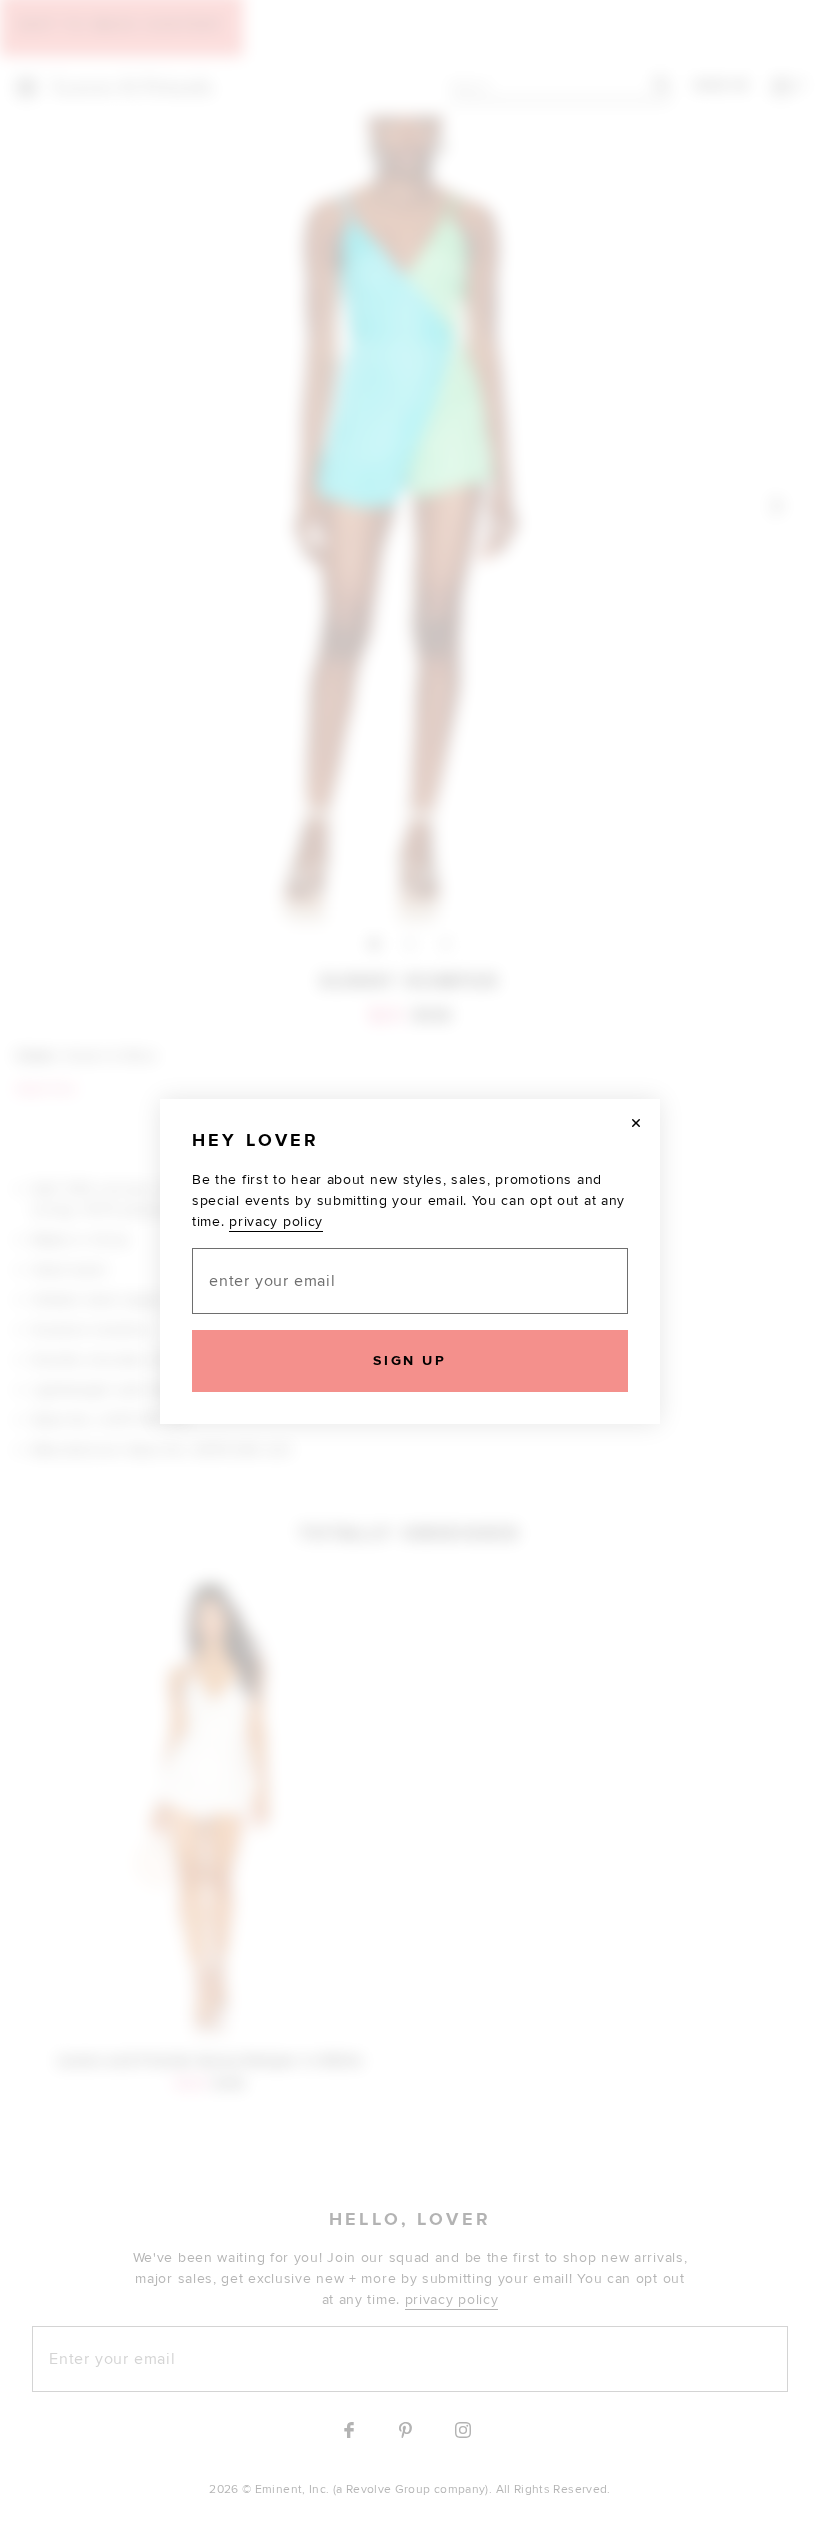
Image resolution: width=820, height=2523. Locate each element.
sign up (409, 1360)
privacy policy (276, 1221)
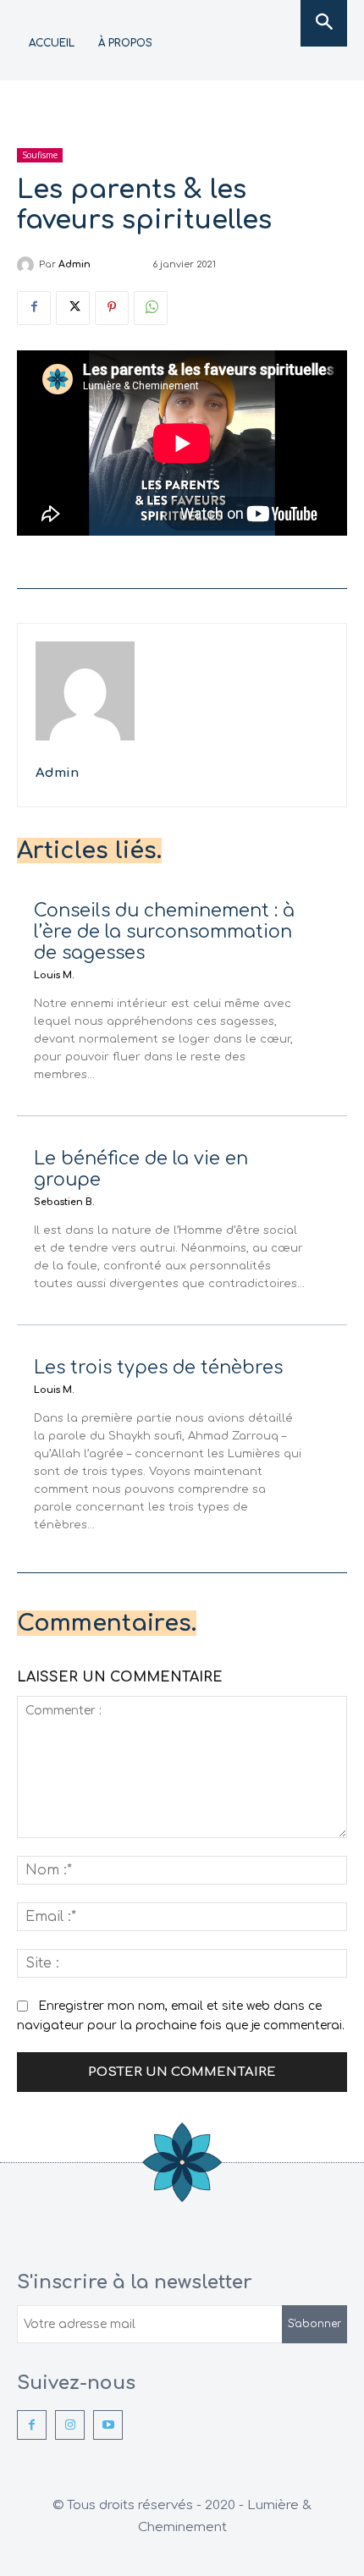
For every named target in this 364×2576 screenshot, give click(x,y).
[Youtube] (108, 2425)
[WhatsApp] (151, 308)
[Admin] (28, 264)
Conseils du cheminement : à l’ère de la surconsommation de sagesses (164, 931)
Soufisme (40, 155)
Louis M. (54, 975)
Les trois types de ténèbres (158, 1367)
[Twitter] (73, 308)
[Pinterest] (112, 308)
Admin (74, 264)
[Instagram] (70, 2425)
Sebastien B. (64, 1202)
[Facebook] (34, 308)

------------------------------------------------------------------------

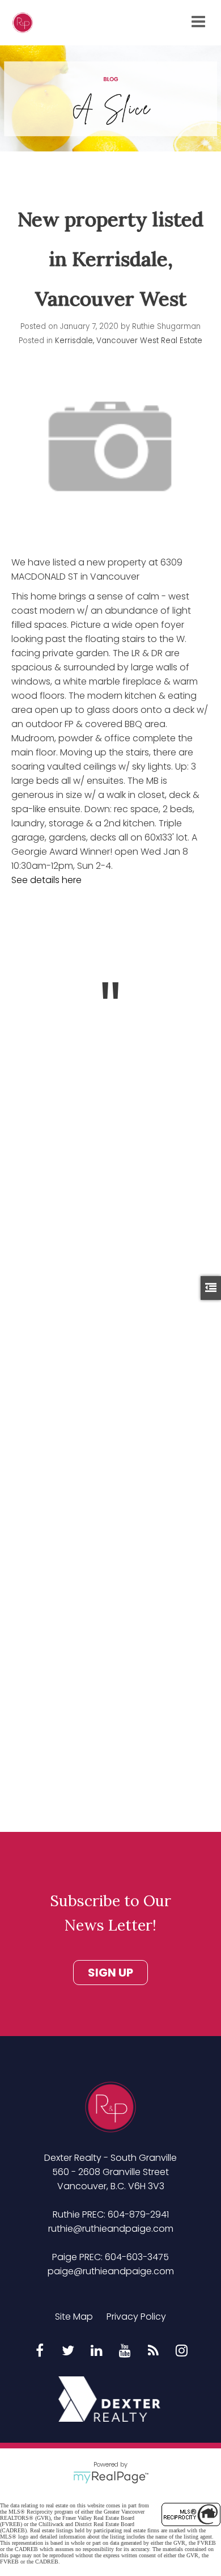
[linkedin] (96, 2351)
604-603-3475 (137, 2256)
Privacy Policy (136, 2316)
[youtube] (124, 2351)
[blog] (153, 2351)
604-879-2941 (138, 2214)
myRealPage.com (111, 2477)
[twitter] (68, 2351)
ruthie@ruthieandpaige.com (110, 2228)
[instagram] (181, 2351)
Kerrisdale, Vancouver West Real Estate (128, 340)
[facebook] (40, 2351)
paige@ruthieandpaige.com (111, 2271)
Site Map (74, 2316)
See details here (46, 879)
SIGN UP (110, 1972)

------------------------------------------------------------------------

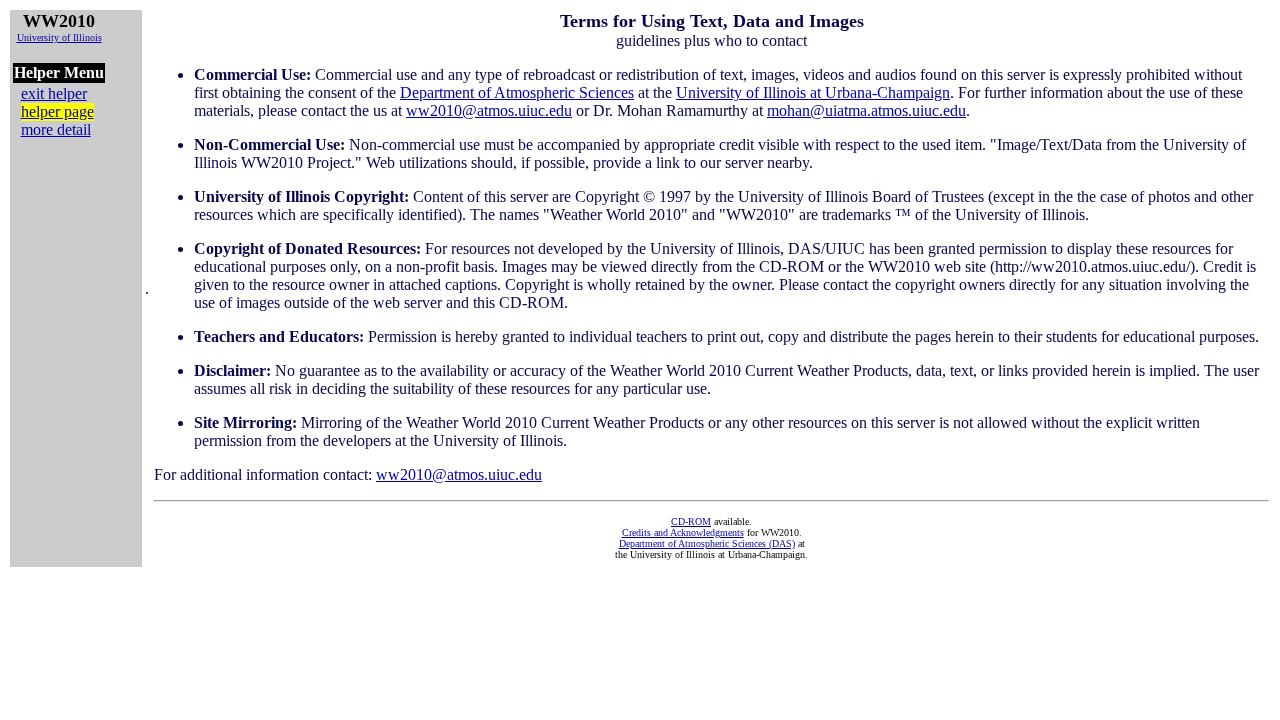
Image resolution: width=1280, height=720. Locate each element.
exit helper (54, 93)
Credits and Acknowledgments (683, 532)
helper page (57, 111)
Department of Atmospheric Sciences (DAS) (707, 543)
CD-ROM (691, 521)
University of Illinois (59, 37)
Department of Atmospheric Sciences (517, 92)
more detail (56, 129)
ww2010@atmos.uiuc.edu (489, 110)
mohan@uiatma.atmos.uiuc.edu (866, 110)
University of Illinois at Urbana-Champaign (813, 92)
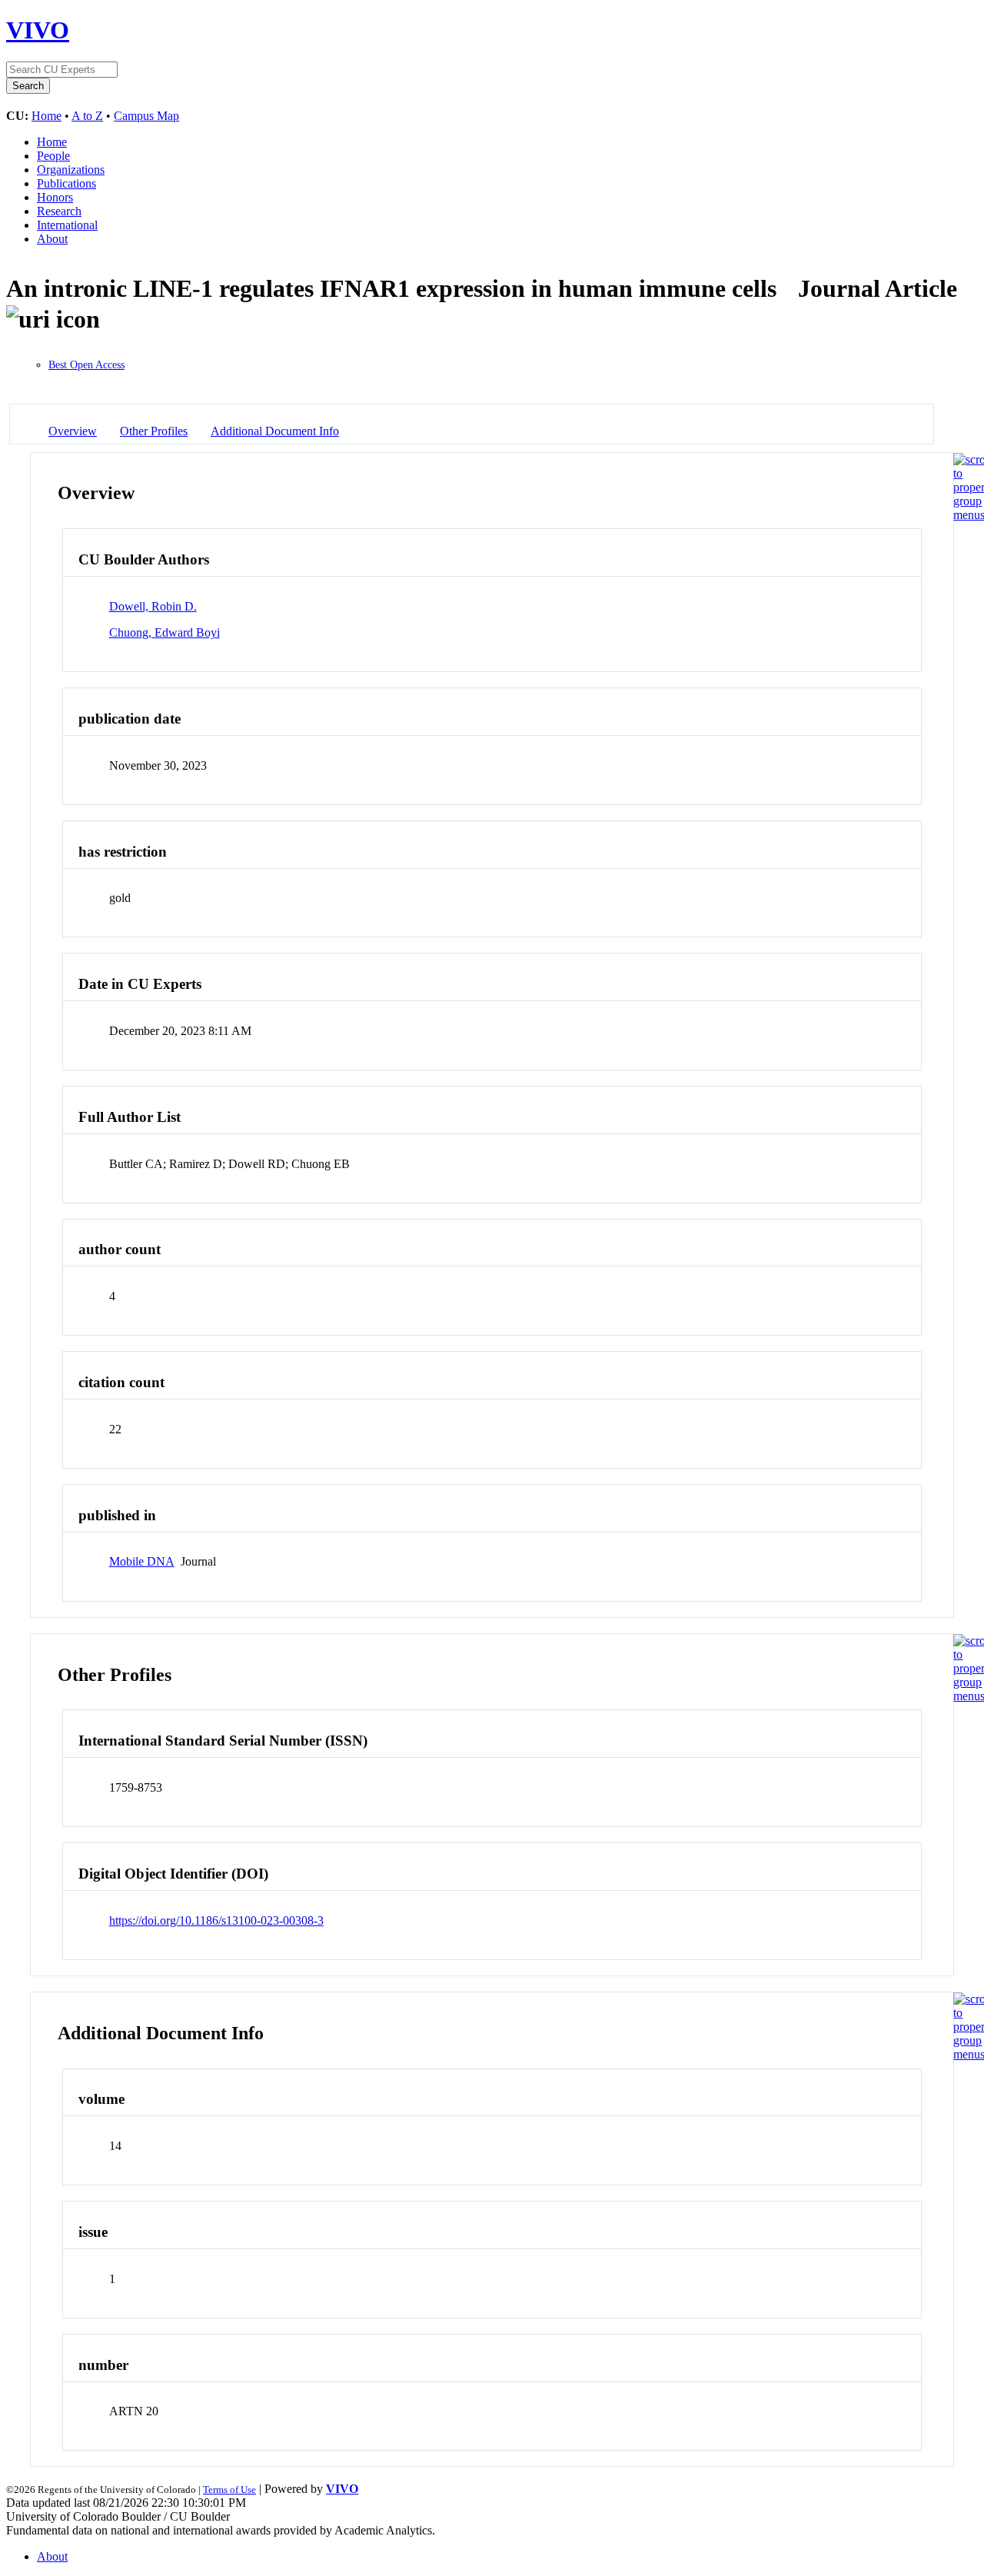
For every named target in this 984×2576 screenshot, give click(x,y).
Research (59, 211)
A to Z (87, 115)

------------------------------------------------------------------------

About this task: Give back, word for word, only the lines above from the line holding "For every named target in this 984×2576" to the line holding "A to Z (87, 115)", both included.

Task solution:
For every named target in this 984×2576 screenshot, give click(x,y).
Research (59, 211)
A to Z (87, 115)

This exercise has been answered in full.